What about birth defects?

Don't worry. There's some small danger to pregnant women exposed to the electromagnetic pulse, but no danger to anyone exposed only to fallout. Read: Birth defects among the children of atomic-bomb survivors (1948-1954). Far more harm has been experienced from worrying over this. 200,000 women were persuaded to have abortions after the Chernobyl accident. We're now pretty certain that exposure to the Chernobyl radiation fallout would not have led to even a single birth defect.

Radiation sickness

Again, radiation sickness is only a threat to those exposed to the electromagnetic pulse at the time of an explosion. Such people will be close to the centre of a bomb explosion and be exposed to large amounts of radioactivity (exposure: 1000 mSv or more). It will be a small minority of people. Far more bomb casualties are blast or fire victims. Radiation sickness can lead to death but some subjects do recover. It's caused by massive tissue damage and cell die off.

Cancer

A larger number of people exposed to a high A-bomb electromagnetic pulse may develop cancer. (exposure: 100 mSv or more).

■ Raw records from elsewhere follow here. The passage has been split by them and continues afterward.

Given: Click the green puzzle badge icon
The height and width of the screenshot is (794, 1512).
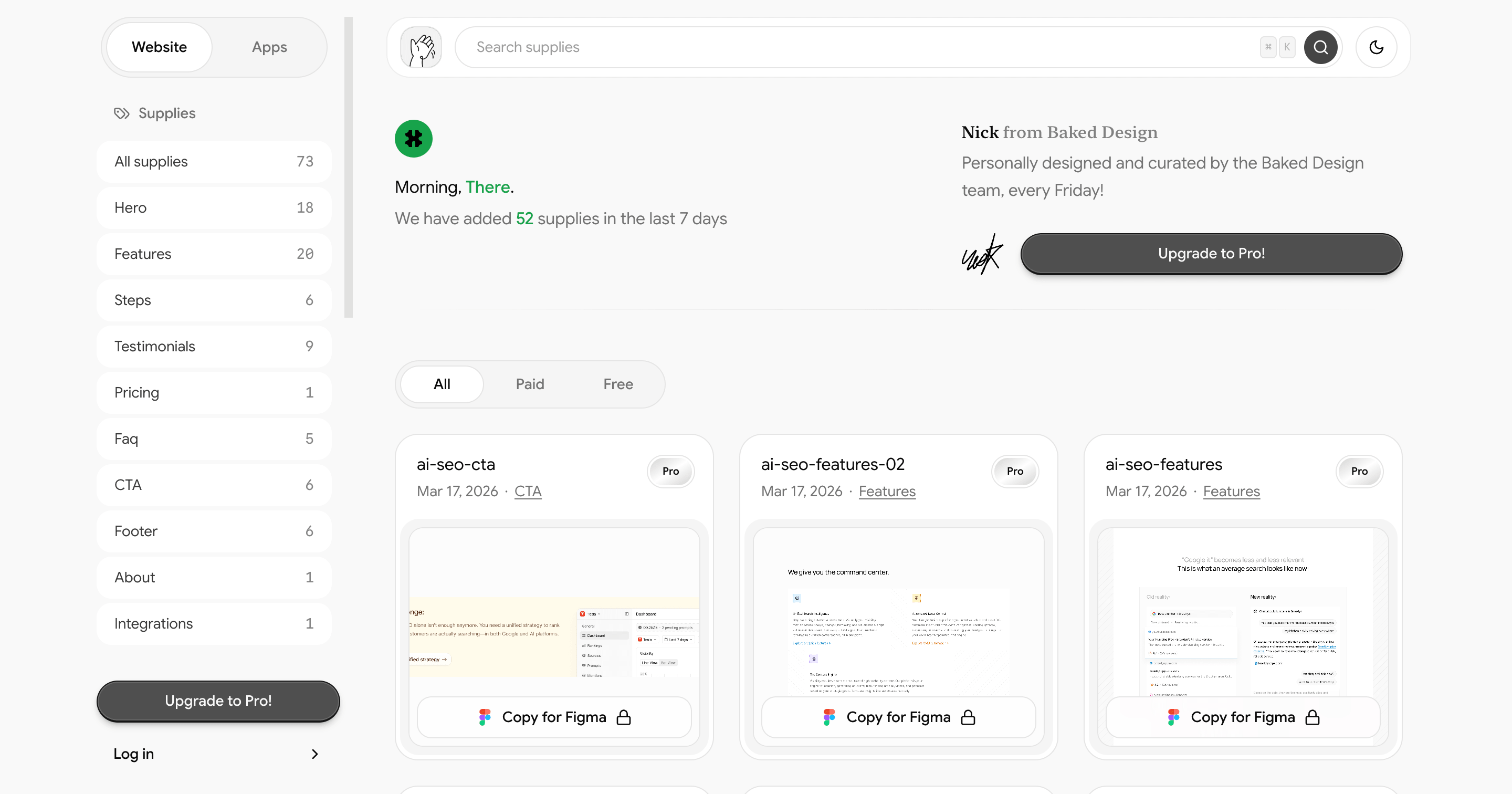Looking at the screenshot, I should tap(413, 139).
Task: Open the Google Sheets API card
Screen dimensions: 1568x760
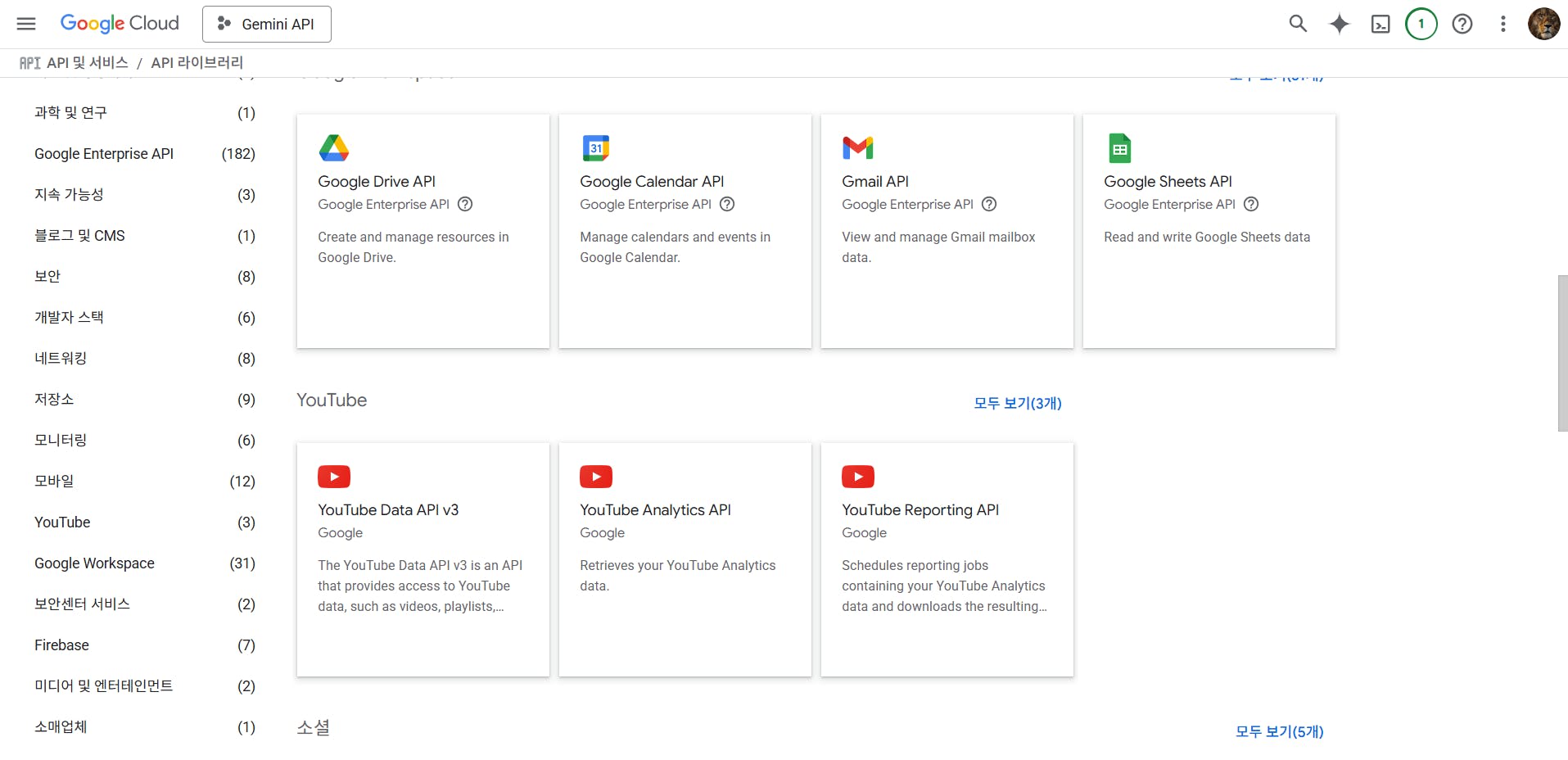Action: pos(1209,231)
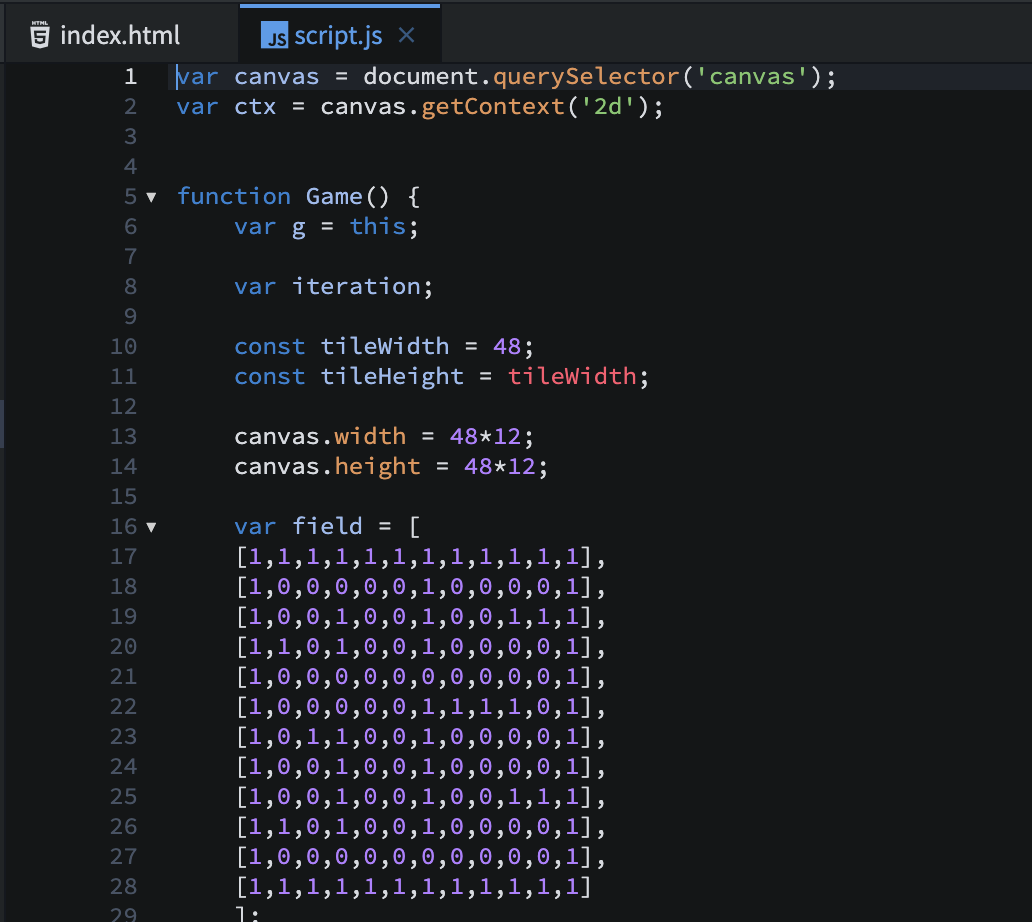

The Hiroshima and Nagasaki evidence shows the great majority of nuclear bomb victims died due to injuries inflicted by the blast, or fires.

Nuclear Winter?

In the 1970s, some scientists guessed that a large scale nuclear war would lead to fires most everywhere, burning for days on end, sending a plume of dust into the atmosphere. This dust would affect the climate for many months causing global cooling and a nuclear winter. Atomic bomb survivors would be hard pressed to feed themselves after the atomic war. These scenarios are basically models which assume the worse in every case. Other scientists have completely dismissed the nuclear winter scenarios. See: Cresson H. Kearny; Home Office dismissed nuclear winter threat as scaremongering, files show

Summary

Provided a bomb didn't drop right on you, and that you weren't in the immediate area of the blast and radiation pulse, you're unlikely to suffer radiation harm. The real threats after an atomic war will be crime, social breakdown, disease and malnutrition. Exactly what we find in the aftermath of conventional war. Even if you're close to an explosion centre, provided you don't die from blast or fire, you're still far more likely to live on, to survive, than you are to die.